Doctor Who_ Psi-Ence Fiction - Chris Boucher [49]
Simpson smiled. 'There's a list as long as your arm. All of it bollocks. He's a stupid prat, my brother-in-law.'
'My point exactly, Sarge,' Bartok said. 'Why don't we just kick this guy loose?'
'Kick this guy loose?' Simpson said with ponderous irony. 'You're going to have to stop watching those films, Constable.' He grimaced at the custody sergeant. 'He's never been the same since he took out that Blockbuster membership.'
'Yeah, well they wouldn't have me in the masons,' Bartok said.
'Off you go, Constable,' Simpson told him, jerking a thumb in the direction of the double doors leading into the office area of the station. 'Check the computer, see if anything's known.'
'He hasn't done anything,' Bartok said, obediently heading towards the doors. 'I'll give odds there's nothing on him.'
'Martin?' Simpson said, 'Before you do that?'
Bartok turned back.
Simpson held out his hand. 'Hand over my fags.'
Bartok hesitated, then he put his hand in his jacket pocket and took out the pack. 'Have you read the warning on these?'
'One statistic,' Simpson threatened. 'One single health statistic passes your lips and you'll be back in uniform within the week.'
Bartok handed him the cigarettes and left.
After he had gone, the custody sergeant said, 'He's a pushy little bugger isn't he?'
Simpson took out a cigarette. 'He's clever though.'
'Bit too clever if you ask me,' the custody sergeant said. 'There's no smoking in the custody suite, Bob, you know that.'
Simpson put the cigarette back in the pack. 'Can you be too clever?'
The custody sergeant sniggered. 'You can if you want to join the masons.'
After several hours the police released the Doctor without charge, which he thought was reasonable since he had done nothing.
They would have let him go sooner, he realised, if he had thought it acceptable to make up a name and an address.
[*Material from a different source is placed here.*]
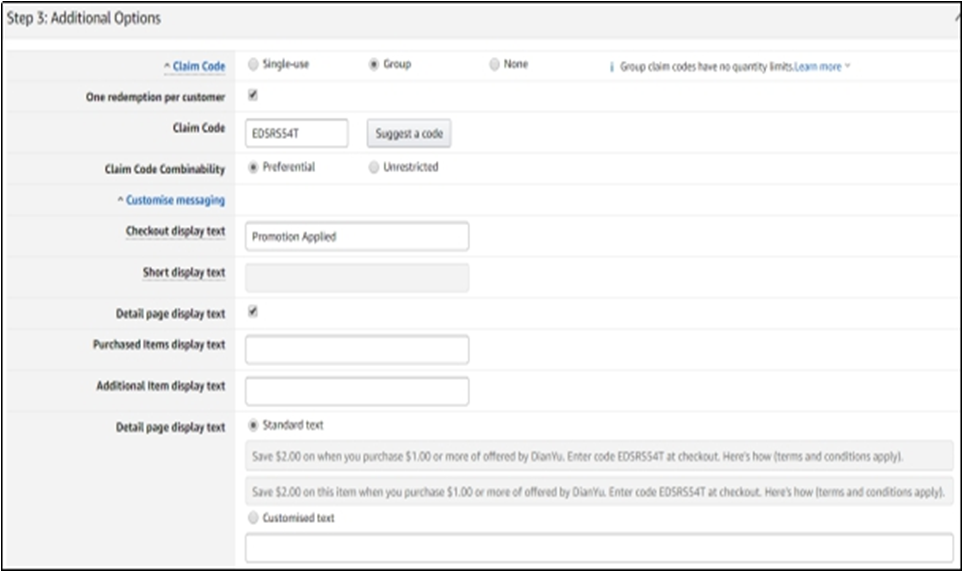Click the Claim Code input field

pyautogui.click(x=296, y=133)
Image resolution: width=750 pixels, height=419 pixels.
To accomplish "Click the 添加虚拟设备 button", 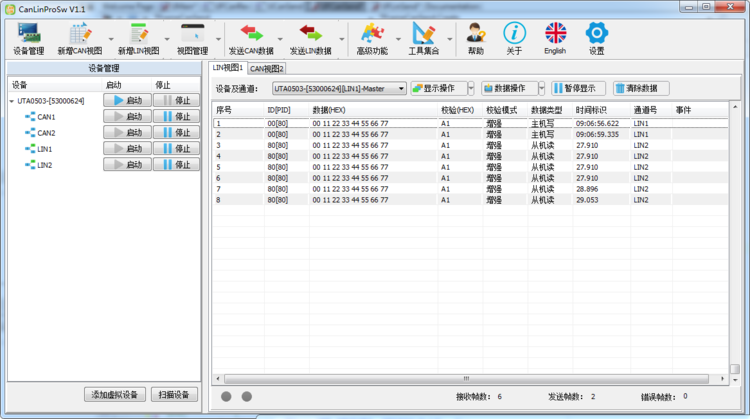I will pyautogui.click(x=115, y=395).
As it was,'the Doctor' and
'no fixed abode' inevitably led to exhaustive checks being made while he sat in a cell eating jelly babies and amusing himself with his yo-yo.
He couldn't remember the details of this particular legal system, if he ever knew them, so he wasn't exactly sure whether the local constabulary were exceeding their authority by detaining him. He did, however, remember the advice he had been given about authorities in general and police forces in particular: if in doubt, don't stir them up, and never under any circumstances poke them with a stick. It was Che Guevara who had told him this and it had always seemed to the Doctor to be a sensible rule of thumb.
As he expected, the arresting officers eventually got bored with trying to find some justification for holding him, and settled for requiring that someone vouch for his good character. When that proved to be a problem they simply decided that his claim to be a traveller meant that he was in fact a foreign tourist. They advised him to return to Australia or Holland, or wherever it was he came from, since they would not be as lenient with him next time. The Doctor thanked them and asked politely who it was that would drive him back to the university where they had picked him up.
He had been walking for half an hour and had reached the outskirts of the town when he noticed the Clearspring Water Company lorry pulling off the main road into the local industrial estate. It seemed too much of a fortunate coincidence to pass up, so he set off after it.
The industrial estate was not large and the driver stuck rigidly to the ten miles an hour speed limit, so it was an easy jog for the Doctor to keep the lorry in view until it turned through the gates of a modest warehouse site at the end of a row of similar units.
By the time he got there, however, the gates had been locked and the lorry was nowhere to be seen. Not only that, but there was no sign on the building to indicate that it had anything to do with the Clearspring Water Company. The Doctor began to wonder if he might have been mistaken.